-- Record set follows --
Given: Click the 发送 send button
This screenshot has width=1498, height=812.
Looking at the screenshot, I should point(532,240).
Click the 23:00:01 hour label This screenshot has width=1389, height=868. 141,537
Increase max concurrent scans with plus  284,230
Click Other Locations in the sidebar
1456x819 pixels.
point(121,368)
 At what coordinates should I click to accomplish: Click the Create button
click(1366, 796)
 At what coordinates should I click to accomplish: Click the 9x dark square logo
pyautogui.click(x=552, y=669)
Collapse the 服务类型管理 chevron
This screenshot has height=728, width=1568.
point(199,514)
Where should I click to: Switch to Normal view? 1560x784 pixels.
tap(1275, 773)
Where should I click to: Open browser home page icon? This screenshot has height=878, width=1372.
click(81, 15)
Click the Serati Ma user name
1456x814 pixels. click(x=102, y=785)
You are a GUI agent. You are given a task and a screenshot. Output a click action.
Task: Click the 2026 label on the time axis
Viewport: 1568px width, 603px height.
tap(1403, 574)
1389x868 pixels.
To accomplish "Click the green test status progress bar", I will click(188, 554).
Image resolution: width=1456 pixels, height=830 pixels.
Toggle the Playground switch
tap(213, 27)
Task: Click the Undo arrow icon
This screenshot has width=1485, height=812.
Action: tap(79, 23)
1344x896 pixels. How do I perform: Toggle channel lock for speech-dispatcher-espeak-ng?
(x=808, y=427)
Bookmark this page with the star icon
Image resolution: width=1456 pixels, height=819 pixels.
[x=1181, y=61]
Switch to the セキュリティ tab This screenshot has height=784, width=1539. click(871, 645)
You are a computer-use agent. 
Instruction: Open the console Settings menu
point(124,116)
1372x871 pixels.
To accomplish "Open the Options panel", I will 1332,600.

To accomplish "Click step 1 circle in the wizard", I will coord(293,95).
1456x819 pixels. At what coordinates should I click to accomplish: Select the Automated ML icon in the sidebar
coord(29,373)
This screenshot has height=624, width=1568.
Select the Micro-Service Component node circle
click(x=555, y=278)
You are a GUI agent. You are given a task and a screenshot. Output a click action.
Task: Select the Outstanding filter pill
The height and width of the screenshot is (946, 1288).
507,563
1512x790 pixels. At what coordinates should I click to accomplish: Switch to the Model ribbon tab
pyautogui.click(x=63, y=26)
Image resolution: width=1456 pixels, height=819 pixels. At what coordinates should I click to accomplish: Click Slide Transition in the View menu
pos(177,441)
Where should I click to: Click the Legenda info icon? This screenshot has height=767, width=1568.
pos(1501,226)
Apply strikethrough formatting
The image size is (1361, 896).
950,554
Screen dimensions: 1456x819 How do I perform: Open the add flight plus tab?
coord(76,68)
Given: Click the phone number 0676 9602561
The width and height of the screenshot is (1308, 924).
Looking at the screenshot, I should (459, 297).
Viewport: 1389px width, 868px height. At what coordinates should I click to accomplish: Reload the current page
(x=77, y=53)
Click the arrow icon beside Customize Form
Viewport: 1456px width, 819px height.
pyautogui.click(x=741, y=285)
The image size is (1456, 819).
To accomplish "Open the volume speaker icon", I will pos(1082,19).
-- Record set concluded --
**Exercise aim**
Every line above that holds "will" should be copied out.

**Result for this exercise**
To accomplish "Click the green test status progress bar", I will click(188, 554).
To accomplish "Open the Options panel", I will 1332,600.
To accomplish "Click step 1 circle in the wizard", I will coord(293,95).
To accomplish "Open the volume speaker icon", I will pos(1082,19).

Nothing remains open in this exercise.